## Selection
* * * * *
OK, I see. I guess that possible confusion didn't occur to me both
because I was looking at the code, which I knew wouldn't handle
overlapping transformations, and also because the intended use was for
partition-wise join, where the problem can't come up because we're
translating from the toplevel RTIs for the join to the set of RTIs
appropriate for one child-join. But, it's certainly fine to add a
comment.

Regarding your original complaint that find_appinfos_by_relids will
"linearly search the appinfo list to produce ... an array, which also
has to be linearly searched", let me just note that there is a big
difference between the probable lengths of those arrays. Given an
N-way partition-wise join between tables with P partitions each, the
entire appinfo list will contain N * P entries, but the entries
produced by find_appinfos_by_relids() will at most of length P. There
is a lot of user interest in having P grow into the thousands, or at
the very least the hundreds, but the planner is probably going to be
in a tough spot anyway if there are more than a few tens of tables
and, in practice, I suspect that the number of compatibly partitioned
tables in a query is not likely to grow even that large. Moreover,
searching an array should be noticeably more cache-efficient than
searching a list. So the overall efficiency of searching the array is
probably 2 to 4 orders of magnitude better than searching the list.
* * * * *
## Material provided

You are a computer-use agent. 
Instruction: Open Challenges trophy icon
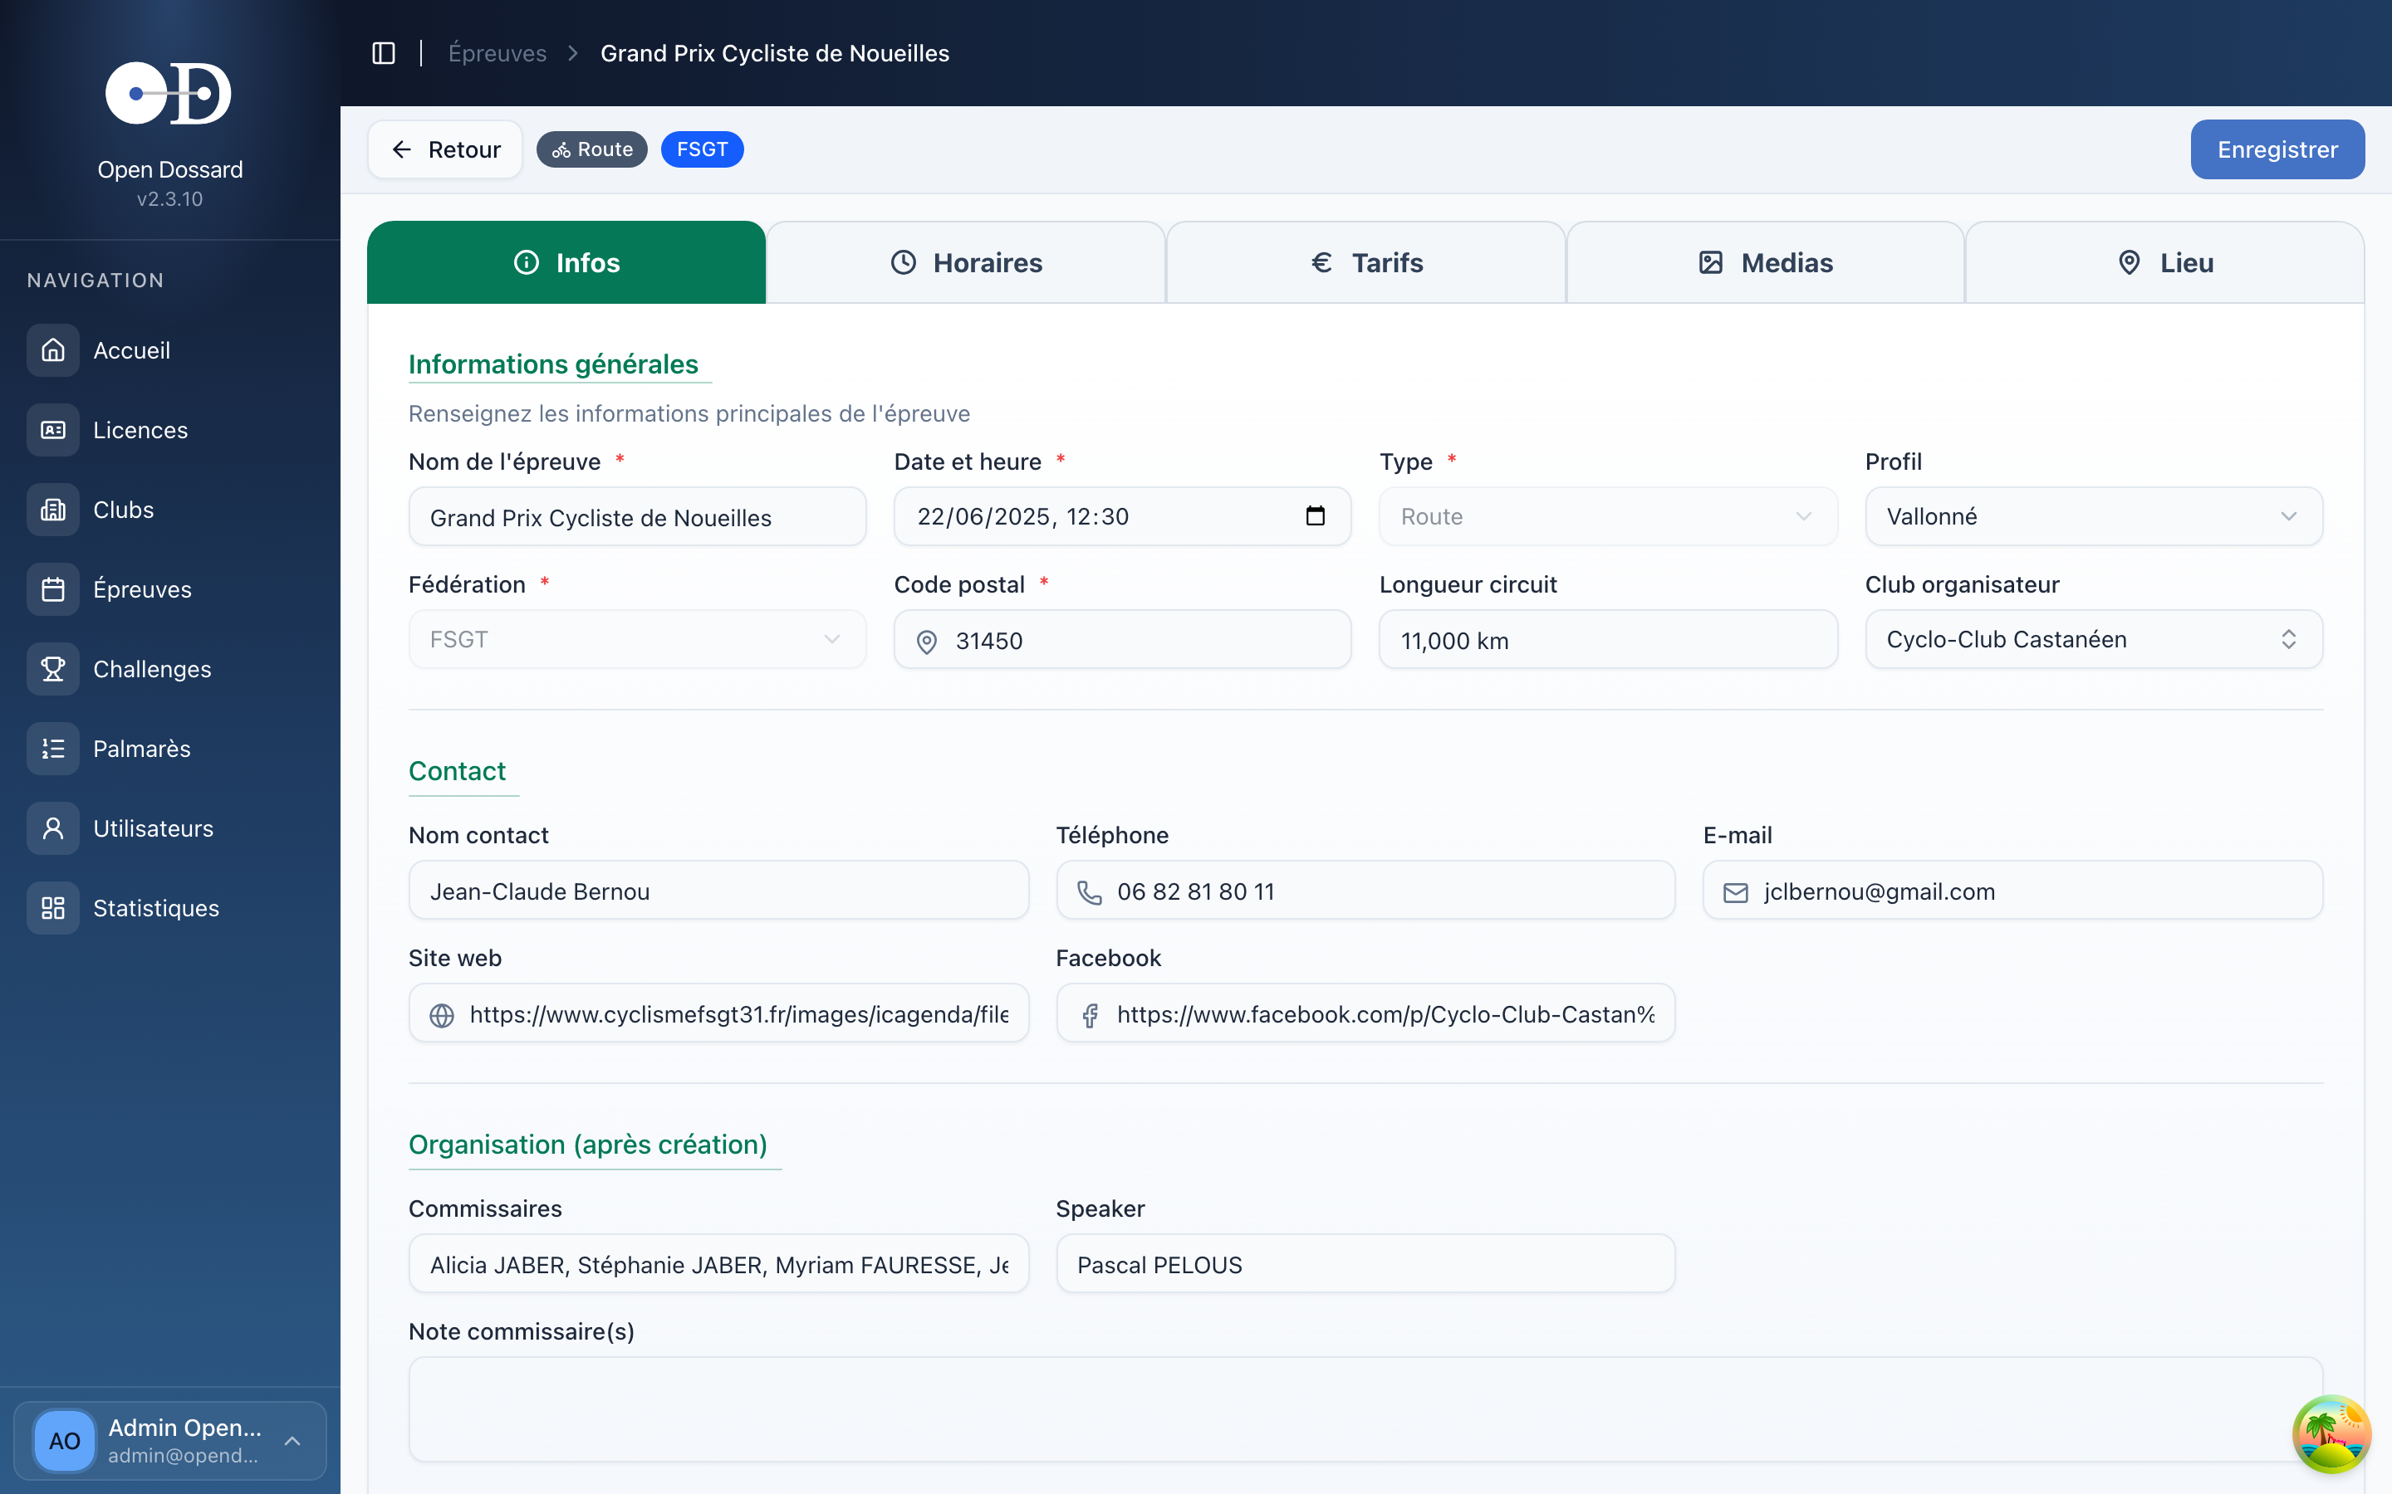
* * * * *
## Written request
Condense the paragraph of the partition-wise join excerpt above that begins "Regarding your original complaint" into a short bulleted list that keeps its main facts.

## Response to this task
- The complaint was that find_appinfos_by_relids linearly searches the appinfo list to build an array that must also be searched linearly, but the two differ greatly in probable length.
- In an N-way partition-wise join of tables with P partitions each, the appinfo list holds N * P entries, while the array holds at most P.
- Users want P to reach the hundreds or thousands, but N will likely stay small. The planner struggles with more than a few tens of tables, and compatibly partitioned tables in a query are unlikely to reach even that number.
- Searching an array is also more cache-efficient than searching a list.
- Searching the array is therefore probably 2 to 4 orders of magnitude more efficient than searching the list.